Schematic representation involved in salt overlay sensitive pathway (SOS) pathway during salinity stress. Plasma membrane of plant cell and organelle vacuolar membrane are involved in the transportation of Na+ ion. Apart from this, influx of Na+ into cells are mediated by ion transporters such as Cyclic-nucleotide gated channels (CNGs), Na2+/Ca2+ exchanger (AtNCl), High affinity K+ transporters (HKT), Glutamate receptors (GLR), Non-selective cation channels (NSCC). SOS1 (Na+/H+ antiporter), SOS2 (Serine/threonine protein kinase) and SOS3 (Calcium bindingprotein) are three genes commonly involved in this pathway that regulates the cytosolic concentration of Na+ ion, by subsequent extrusion and compartmentation into vacuoles. Calcineurin B-like (CBL10) along with SOS2 protein mediates the sequestration of Na+ ions into vacuole, through vacuolar membrane Na+/H+antiporter (NHX1), thereby maintaining ion homeostasis. Aluminum activated malate transporter (ALMT), Cation/chloride transporter (CLC) mediates the entry of Cl−ion into vacuole. Electrochemical potential is maintained by vacuolar H+-pyrophosphatase (AVP1) and H+-ATPase (V-ATPase).

Tissue tolerance

Tissue tolerance refers to a tissue’s ability to retain tissue function while accumulating high amounts of intracellular Na+ or Cl− ions (Munns et al., 2016; Negrāo et al., 2017). To avoid the detrimental effect of accumulated Na+ and Cl− ions, compartmentalization into vacuoles or photosynthetically non-active cells avoids the accumulation of Na+ and Cl− ions in the cytoplasm of plant cells where most important metabolic process occurs, i.e., tissue tolerance (Munns and Tester, 2008; Roy et al., 2014; Figure 2) and employing such mechanism will allow a plant to avoid toxicity. There is already a considerable amount of evidence across crop varieties in terms of the rates of accumulation of Na+ and Cl− in the shoots (Munns et al., 2016).
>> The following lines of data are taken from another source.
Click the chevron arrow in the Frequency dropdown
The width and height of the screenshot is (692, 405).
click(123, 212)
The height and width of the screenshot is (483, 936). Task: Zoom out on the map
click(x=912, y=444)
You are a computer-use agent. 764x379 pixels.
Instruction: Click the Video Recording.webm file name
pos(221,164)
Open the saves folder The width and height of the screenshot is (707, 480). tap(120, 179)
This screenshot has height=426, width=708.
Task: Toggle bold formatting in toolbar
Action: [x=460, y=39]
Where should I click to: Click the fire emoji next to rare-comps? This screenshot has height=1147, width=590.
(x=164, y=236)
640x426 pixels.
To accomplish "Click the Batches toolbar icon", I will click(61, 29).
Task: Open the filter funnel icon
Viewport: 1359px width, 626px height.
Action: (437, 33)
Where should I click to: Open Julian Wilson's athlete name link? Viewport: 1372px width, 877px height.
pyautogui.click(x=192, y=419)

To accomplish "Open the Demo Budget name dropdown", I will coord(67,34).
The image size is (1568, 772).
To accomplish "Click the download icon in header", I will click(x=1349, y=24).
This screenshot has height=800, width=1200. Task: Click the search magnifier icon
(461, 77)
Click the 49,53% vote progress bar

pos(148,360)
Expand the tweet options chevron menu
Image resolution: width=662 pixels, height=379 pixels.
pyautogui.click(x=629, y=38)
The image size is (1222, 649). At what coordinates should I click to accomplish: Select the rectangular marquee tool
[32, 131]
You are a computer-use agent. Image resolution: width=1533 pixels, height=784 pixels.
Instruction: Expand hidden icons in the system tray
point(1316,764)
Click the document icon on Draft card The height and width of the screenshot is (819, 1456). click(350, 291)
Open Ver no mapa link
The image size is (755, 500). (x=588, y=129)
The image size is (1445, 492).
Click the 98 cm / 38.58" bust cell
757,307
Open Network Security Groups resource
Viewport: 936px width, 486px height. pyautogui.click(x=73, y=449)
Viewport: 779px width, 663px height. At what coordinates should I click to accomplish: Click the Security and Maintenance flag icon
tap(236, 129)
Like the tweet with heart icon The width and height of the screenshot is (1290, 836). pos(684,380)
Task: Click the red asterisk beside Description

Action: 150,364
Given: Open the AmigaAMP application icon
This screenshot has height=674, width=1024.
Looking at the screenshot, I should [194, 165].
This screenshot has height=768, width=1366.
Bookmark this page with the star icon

Major osmoprotectants in plants

Osmoprotectants are low molecular weight hydrophilic organic compounds that involve a variety of roles connected to plant defense mechanisms under varying environmental conditions. Unlike inorganic compounds, these compounds are non-toxic at higher cellular concentrations (Nahar et al., 2016; Niazian et al., 2021). During stressful conditions, these osmoprotectants accumulates in plants like proline, ectoine, trehalose, polyols, fructan, and quaternary ammonium compounds (QACs) such as glycinebetaine, alanine betaine, proline betaine, choline-O-sulfate, hydroxyproline betaine, and pipecolate betaine (Singh et al., 2015). Transgenic plants overexpressing biosynthetic enzymes for osmoprotectants, such as mannitol, GB, D-ononitol, or sorbitol, have accumulated these compounds in levels too low to give protective benefits solely through osmotic mass action (Huang et al., 2000).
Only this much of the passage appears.